Stored data
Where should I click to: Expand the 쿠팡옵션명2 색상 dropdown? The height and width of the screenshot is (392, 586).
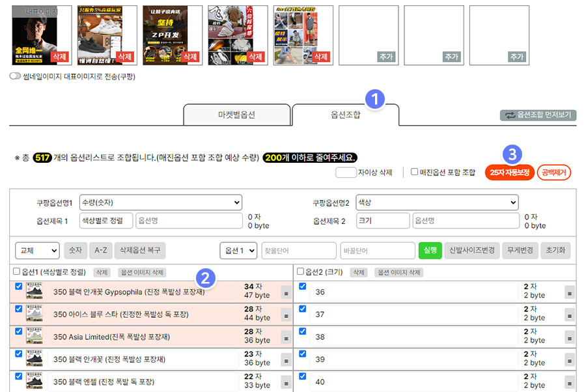click(x=436, y=203)
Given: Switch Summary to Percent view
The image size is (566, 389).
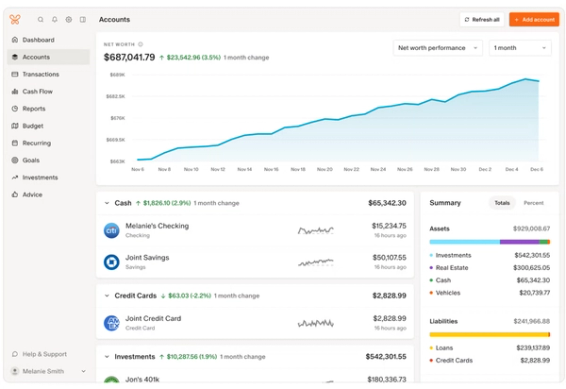Looking at the screenshot, I should click(x=534, y=203).
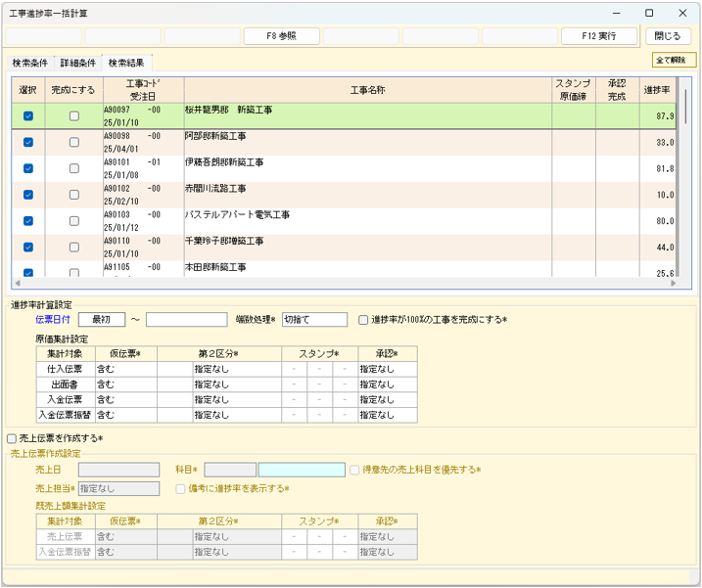This screenshot has height=588, width=702.
Task: Open 仮伝票 setting in the 仕入伝票 row
Action: (x=125, y=370)
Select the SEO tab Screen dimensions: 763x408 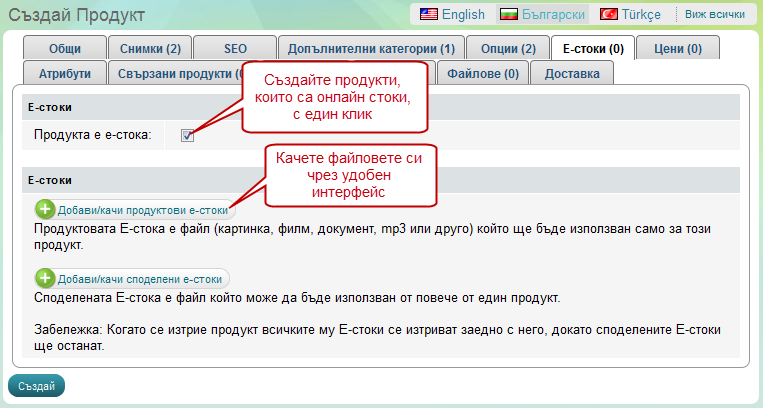coord(234,48)
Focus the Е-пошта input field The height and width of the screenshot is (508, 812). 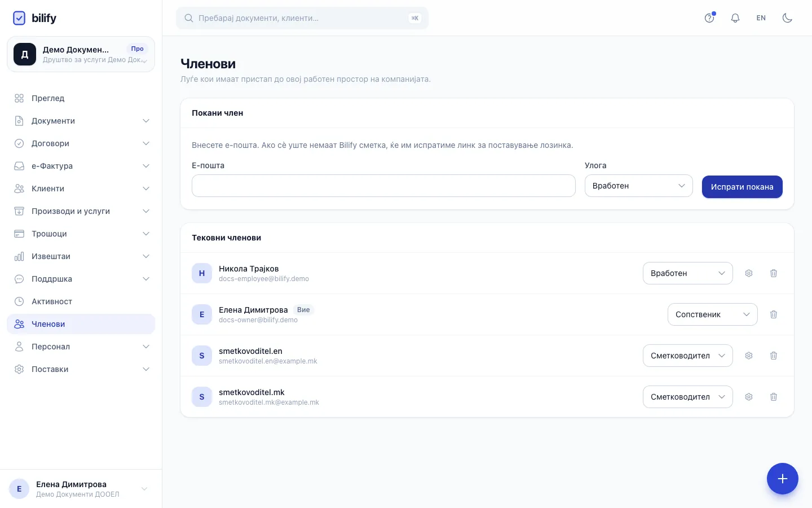tap(383, 186)
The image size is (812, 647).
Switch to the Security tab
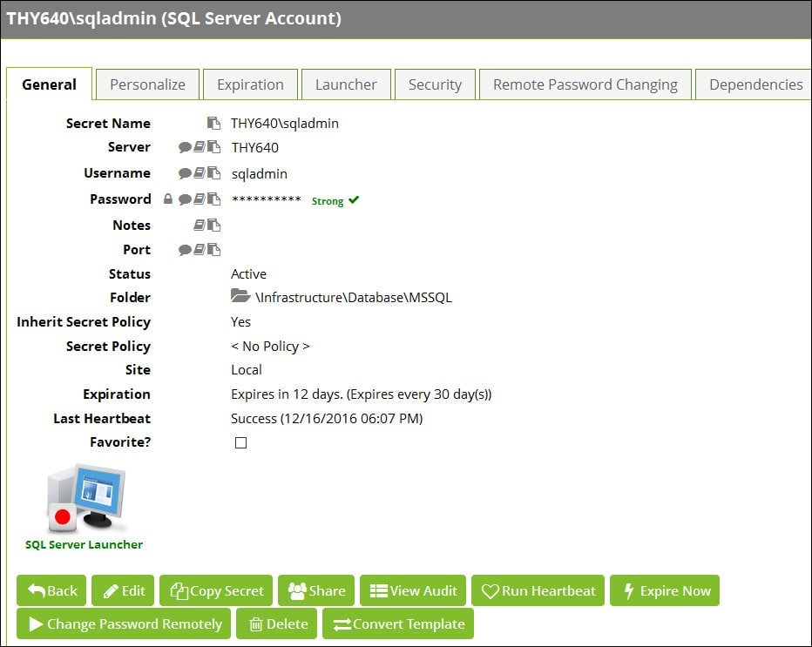point(435,84)
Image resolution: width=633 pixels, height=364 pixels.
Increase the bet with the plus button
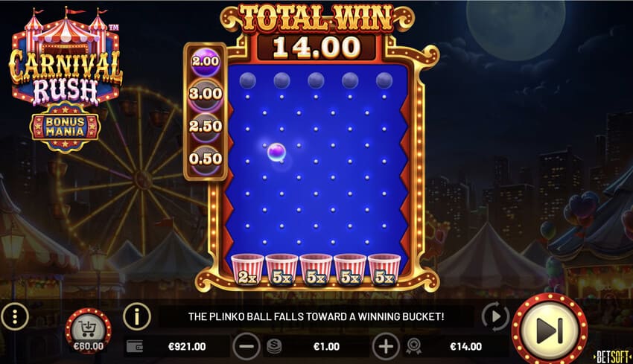click(386, 346)
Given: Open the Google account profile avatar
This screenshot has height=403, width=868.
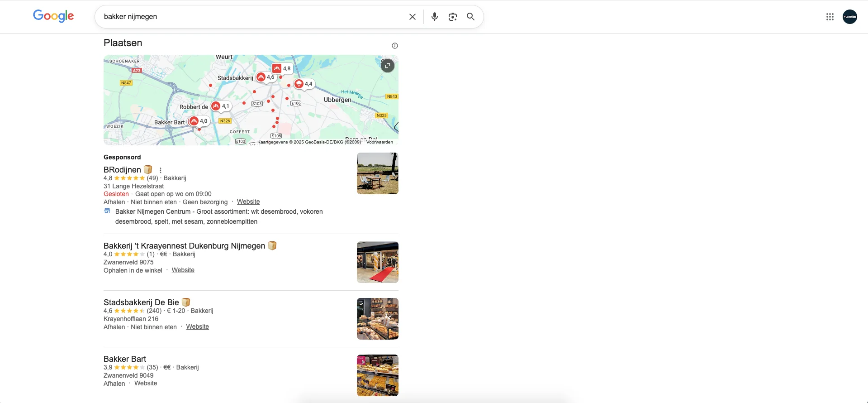Looking at the screenshot, I should point(849,17).
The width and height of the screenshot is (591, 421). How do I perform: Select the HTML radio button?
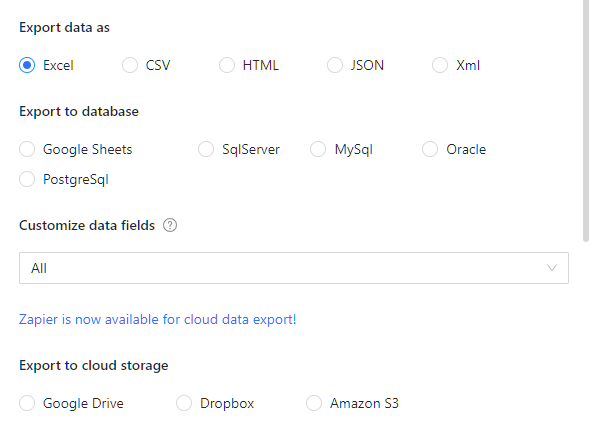227,65
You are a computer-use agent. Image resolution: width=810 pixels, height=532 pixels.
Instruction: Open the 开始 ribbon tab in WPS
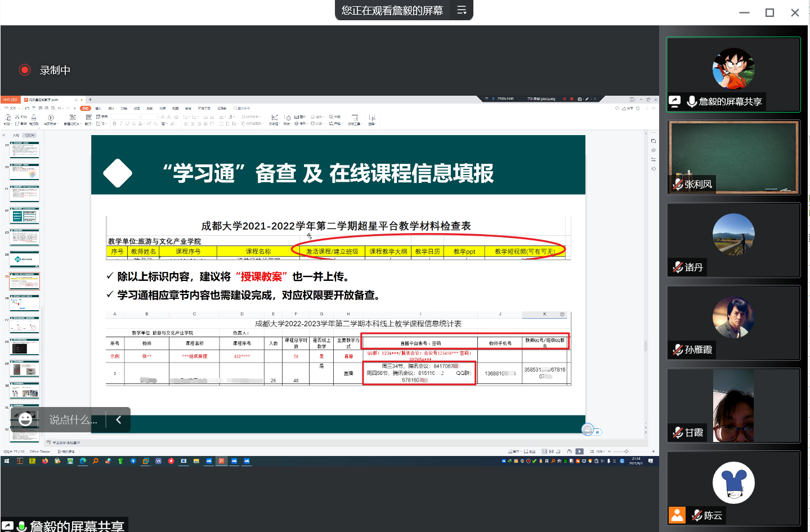(85, 108)
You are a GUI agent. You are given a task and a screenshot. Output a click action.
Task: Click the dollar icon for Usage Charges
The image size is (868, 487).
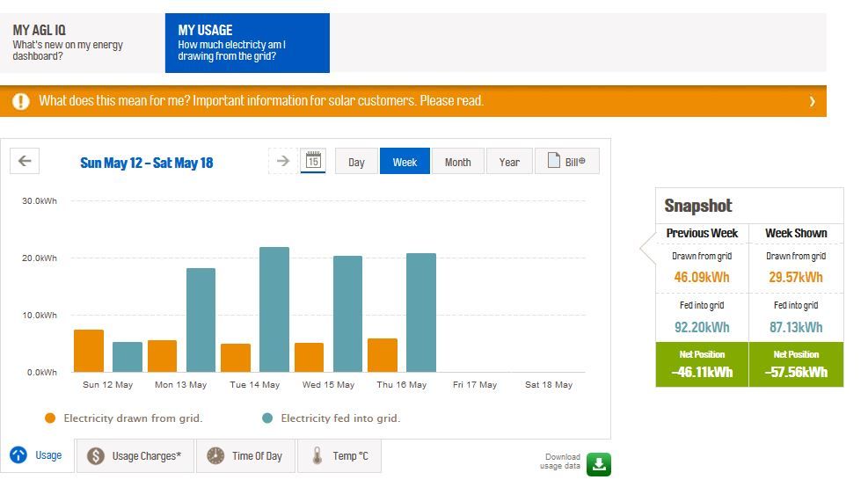pos(97,456)
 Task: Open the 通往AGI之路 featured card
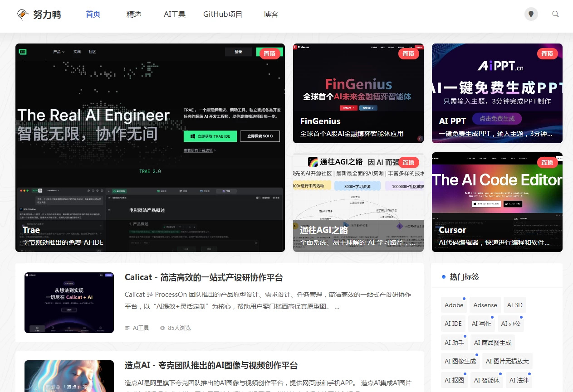tap(358, 202)
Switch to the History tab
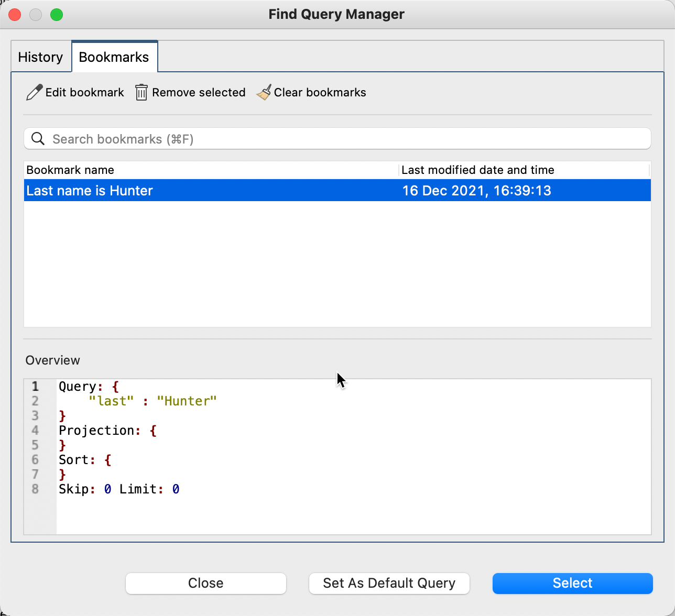 [40, 57]
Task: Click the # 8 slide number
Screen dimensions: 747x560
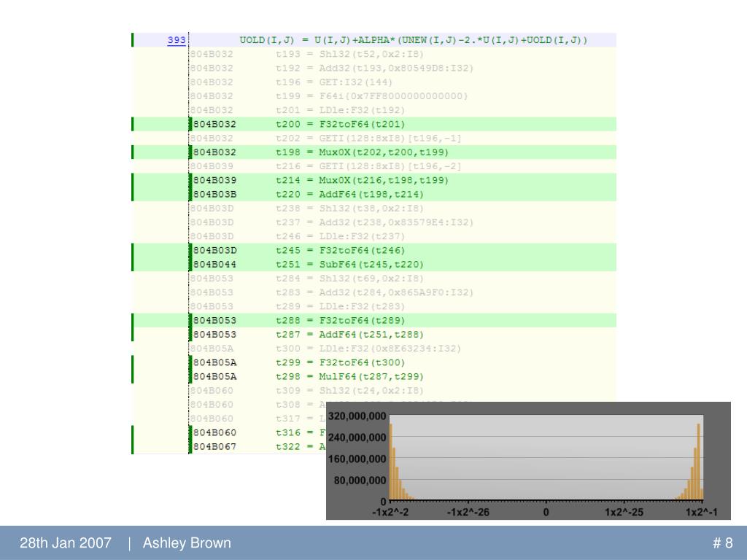Action: click(722, 543)
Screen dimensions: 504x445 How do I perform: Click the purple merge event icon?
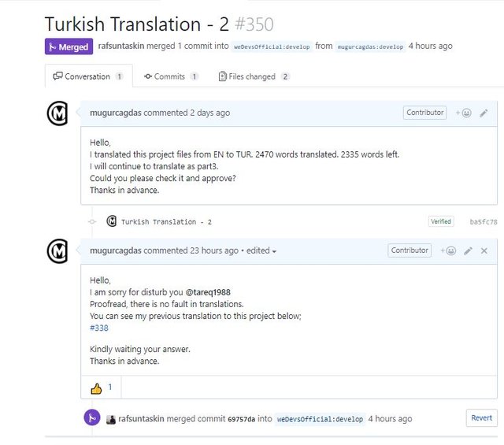click(92, 418)
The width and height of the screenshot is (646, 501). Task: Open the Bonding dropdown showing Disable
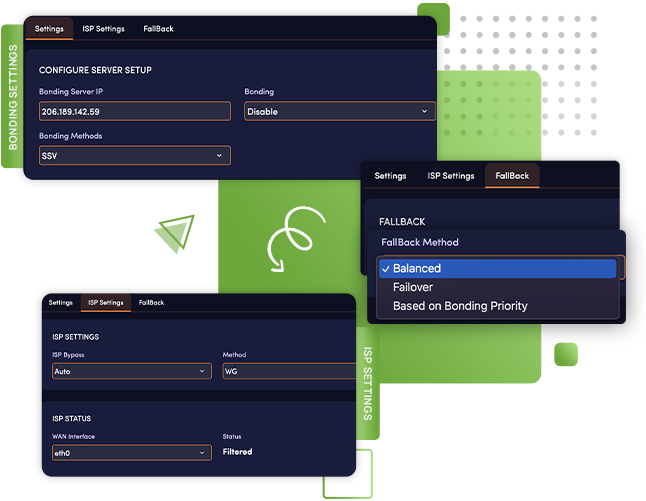click(339, 112)
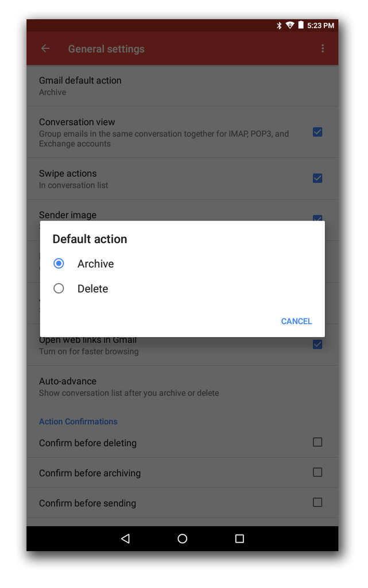Toggle the Open web links in Gmail checkbox
This screenshot has width=368, height=588.
317,345
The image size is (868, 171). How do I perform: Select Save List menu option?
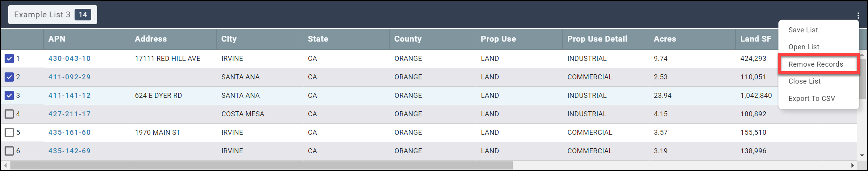point(803,30)
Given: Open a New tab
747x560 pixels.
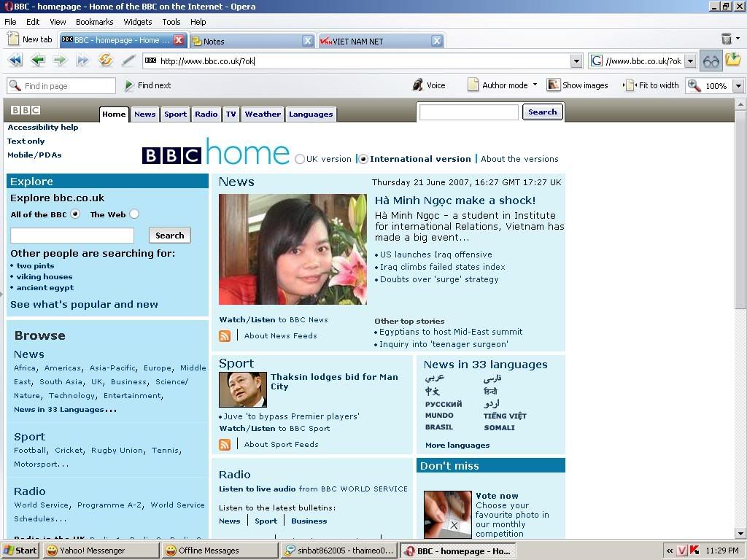Looking at the screenshot, I should [29, 39].
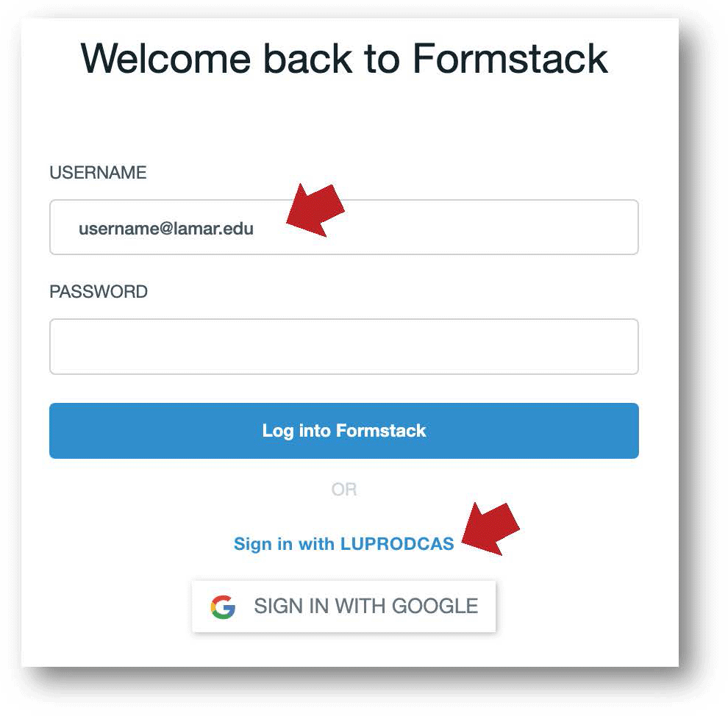Click the PASSWORD field label
Image resolution: width=728 pixels, height=719 pixels.
tap(99, 292)
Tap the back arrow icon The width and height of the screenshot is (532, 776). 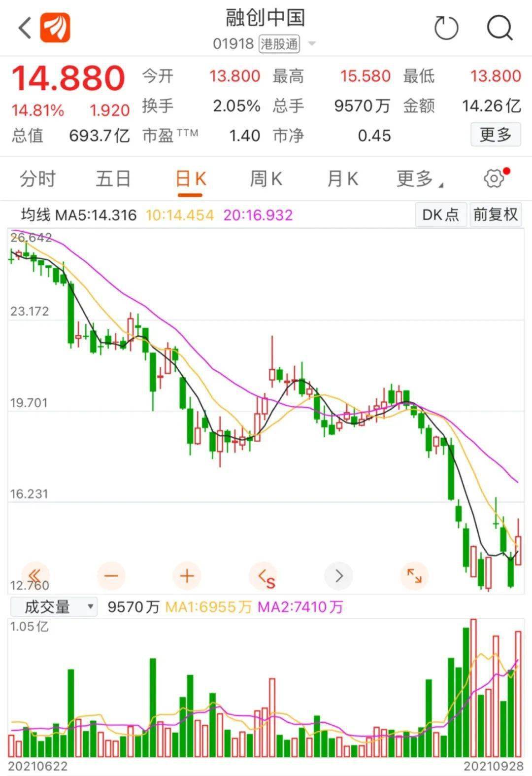(x=26, y=28)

■ What to work on: Which lines above hold the string "agent"? Show each of them.

■ Result below:
You are a computer-use agent. Image resolution: width=810 pixels, height=532 pixels.
You are a GUI agent. You are given a task and a screenshot. Output a click action.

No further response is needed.